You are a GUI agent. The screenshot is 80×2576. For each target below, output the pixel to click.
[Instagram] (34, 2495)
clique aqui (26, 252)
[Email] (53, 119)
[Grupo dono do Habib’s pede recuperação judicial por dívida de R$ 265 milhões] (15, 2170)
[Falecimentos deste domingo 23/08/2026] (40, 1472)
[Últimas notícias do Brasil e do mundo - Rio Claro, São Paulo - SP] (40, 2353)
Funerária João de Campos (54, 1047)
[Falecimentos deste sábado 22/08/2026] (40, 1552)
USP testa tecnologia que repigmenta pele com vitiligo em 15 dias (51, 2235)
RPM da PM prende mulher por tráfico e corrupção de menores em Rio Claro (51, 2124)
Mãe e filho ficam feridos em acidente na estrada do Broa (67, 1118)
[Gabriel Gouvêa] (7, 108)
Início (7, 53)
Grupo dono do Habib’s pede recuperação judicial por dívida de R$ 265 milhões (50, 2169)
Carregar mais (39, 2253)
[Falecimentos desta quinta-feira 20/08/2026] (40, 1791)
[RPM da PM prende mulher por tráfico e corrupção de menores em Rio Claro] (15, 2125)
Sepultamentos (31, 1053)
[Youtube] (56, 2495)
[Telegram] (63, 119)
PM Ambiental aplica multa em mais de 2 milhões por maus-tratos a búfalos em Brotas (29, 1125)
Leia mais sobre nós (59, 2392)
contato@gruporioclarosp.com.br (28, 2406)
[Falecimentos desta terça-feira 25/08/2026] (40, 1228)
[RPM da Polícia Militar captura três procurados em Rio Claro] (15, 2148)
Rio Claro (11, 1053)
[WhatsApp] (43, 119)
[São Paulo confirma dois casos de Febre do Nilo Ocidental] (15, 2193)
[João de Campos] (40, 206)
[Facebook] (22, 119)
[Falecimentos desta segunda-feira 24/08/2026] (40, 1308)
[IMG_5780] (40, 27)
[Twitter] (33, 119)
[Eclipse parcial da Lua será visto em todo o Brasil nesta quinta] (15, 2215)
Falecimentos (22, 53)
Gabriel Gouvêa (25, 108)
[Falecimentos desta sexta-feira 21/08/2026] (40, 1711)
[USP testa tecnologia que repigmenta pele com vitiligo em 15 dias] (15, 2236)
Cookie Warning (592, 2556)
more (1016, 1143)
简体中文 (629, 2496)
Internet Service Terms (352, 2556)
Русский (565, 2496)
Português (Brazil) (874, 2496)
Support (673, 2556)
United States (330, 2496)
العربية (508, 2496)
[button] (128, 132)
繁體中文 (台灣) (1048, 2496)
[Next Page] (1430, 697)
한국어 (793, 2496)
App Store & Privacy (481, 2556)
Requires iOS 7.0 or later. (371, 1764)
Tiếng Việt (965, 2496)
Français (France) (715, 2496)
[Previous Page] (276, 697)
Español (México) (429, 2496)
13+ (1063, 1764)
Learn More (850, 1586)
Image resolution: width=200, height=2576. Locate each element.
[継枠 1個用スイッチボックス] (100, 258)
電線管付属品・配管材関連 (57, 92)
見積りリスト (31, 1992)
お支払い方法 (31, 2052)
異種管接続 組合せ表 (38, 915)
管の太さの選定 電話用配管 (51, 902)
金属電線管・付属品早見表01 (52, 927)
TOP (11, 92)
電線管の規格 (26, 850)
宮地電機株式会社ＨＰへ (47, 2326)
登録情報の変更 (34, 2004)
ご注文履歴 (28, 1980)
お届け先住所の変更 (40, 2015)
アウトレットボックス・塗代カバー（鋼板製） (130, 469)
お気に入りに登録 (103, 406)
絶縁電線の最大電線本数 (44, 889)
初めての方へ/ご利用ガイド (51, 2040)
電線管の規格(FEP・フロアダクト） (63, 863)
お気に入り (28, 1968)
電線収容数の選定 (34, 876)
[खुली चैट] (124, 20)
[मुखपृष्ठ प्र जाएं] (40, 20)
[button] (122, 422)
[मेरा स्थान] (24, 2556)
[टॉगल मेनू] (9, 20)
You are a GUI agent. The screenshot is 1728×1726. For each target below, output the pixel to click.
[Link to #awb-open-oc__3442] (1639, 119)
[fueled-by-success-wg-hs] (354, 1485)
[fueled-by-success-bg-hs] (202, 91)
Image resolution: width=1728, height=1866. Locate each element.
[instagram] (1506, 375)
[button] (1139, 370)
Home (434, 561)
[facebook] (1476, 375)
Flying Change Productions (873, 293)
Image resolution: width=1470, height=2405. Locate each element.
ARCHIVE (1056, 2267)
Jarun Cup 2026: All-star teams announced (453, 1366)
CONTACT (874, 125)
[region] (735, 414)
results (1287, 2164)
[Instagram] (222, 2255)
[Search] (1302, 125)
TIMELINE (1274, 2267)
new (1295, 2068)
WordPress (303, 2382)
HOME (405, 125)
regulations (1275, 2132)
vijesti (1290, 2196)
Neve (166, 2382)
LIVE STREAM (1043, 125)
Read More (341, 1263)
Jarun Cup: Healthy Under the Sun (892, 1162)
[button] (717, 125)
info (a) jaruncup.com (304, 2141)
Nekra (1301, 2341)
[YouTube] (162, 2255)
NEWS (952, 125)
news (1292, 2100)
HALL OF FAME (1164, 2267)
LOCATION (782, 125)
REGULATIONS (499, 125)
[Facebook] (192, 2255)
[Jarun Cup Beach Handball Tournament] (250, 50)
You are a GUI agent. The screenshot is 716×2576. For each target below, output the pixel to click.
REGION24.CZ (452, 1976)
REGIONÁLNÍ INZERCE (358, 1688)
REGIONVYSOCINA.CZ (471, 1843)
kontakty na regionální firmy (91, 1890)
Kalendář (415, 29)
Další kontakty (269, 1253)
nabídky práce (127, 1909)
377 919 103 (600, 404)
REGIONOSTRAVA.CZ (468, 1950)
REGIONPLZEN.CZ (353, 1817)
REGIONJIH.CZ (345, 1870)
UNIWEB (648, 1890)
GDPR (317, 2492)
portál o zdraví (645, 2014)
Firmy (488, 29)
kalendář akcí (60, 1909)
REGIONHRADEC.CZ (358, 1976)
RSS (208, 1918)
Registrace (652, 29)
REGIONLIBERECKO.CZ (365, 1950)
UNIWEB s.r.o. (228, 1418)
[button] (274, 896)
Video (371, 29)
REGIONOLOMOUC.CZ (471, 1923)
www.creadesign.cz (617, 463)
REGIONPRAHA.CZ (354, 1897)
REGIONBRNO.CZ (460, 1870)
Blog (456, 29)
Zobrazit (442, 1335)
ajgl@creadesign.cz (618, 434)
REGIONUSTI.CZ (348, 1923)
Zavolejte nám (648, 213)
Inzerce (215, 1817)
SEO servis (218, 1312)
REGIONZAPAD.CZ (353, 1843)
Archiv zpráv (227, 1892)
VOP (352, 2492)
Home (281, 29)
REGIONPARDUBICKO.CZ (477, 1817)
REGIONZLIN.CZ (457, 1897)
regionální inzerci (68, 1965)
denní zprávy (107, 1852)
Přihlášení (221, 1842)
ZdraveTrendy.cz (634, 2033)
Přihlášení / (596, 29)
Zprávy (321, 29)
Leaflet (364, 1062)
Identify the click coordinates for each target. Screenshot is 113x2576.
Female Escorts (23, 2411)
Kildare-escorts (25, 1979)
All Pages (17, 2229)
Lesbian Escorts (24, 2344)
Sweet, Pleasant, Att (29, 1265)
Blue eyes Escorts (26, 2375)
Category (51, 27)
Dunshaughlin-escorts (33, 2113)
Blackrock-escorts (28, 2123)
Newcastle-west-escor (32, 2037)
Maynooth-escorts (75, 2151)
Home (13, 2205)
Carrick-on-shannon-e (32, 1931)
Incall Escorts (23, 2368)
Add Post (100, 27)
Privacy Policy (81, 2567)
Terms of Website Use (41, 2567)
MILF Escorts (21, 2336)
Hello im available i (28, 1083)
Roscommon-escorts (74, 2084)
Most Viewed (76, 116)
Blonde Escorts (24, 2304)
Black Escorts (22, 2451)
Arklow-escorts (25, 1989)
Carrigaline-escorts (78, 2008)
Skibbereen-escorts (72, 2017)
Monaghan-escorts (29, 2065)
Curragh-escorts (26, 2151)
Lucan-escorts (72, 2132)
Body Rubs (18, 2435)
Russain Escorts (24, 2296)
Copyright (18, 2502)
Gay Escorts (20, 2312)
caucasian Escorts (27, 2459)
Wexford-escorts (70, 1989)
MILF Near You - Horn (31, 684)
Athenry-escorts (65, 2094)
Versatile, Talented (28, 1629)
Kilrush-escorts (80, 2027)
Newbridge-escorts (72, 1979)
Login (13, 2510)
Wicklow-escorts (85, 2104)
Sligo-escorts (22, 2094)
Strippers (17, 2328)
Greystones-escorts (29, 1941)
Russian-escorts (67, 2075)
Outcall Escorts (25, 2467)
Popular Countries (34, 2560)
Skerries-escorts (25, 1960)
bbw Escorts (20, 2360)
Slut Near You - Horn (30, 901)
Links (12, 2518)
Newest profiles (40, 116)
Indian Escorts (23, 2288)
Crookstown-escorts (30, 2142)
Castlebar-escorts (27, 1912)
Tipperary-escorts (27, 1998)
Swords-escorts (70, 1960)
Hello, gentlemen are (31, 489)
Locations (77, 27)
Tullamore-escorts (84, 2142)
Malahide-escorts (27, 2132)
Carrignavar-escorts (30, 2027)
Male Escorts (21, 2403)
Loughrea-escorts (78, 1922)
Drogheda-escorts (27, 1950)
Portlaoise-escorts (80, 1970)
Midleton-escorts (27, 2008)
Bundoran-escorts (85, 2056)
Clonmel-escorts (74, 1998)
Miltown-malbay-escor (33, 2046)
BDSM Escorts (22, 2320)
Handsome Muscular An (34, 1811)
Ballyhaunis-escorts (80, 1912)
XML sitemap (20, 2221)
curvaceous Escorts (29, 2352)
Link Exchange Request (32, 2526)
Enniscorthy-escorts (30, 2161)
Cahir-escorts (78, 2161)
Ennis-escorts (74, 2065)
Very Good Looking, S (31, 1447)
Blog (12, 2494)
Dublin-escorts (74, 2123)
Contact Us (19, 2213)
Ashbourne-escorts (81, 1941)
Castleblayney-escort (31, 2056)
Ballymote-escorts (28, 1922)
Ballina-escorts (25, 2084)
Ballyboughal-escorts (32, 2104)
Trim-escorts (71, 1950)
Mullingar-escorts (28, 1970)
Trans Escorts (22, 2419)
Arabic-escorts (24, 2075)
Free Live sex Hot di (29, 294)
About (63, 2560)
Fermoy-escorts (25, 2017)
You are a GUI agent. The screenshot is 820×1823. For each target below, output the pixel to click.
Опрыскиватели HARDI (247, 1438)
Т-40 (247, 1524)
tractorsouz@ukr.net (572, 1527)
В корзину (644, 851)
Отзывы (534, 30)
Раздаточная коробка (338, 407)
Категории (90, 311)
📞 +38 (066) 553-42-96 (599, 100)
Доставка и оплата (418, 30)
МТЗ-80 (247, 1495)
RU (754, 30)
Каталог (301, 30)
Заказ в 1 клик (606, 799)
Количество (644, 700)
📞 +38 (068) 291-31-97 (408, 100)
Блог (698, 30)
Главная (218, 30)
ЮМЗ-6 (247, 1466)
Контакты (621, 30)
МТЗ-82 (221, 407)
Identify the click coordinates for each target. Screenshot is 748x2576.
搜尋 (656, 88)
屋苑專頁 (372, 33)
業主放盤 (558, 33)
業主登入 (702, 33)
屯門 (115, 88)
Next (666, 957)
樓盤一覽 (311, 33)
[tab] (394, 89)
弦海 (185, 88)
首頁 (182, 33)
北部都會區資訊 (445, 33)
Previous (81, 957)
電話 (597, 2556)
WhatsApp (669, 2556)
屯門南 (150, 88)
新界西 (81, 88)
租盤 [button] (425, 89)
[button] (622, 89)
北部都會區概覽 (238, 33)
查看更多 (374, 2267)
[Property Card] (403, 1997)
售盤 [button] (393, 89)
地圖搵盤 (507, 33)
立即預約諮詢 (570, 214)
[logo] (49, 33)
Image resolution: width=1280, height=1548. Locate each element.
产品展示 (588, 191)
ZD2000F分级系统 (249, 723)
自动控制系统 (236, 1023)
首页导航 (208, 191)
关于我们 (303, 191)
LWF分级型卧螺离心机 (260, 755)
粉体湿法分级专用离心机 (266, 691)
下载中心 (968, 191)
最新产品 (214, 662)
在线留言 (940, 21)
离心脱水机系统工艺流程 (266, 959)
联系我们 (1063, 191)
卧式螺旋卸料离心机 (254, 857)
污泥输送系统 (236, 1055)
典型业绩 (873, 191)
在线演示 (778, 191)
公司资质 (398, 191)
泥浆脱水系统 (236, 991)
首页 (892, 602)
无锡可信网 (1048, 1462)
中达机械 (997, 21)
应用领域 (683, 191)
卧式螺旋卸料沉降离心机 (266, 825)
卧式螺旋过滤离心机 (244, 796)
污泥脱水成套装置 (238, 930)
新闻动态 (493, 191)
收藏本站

++++++

## Task item
What lines above mention "desta"? Copy each one.

## Response below
[Falecimentos desta quinta-feira 20/08/2026] (40, 1791)
[Falecimentos desta terça-feira 25/08/2026] (40, 1228)
[Falecimentos desta segunda-feira 24/08/2026] (40, 1308)
[Falecimentos desta sexta-feira 21/08/2026] (40, 1711)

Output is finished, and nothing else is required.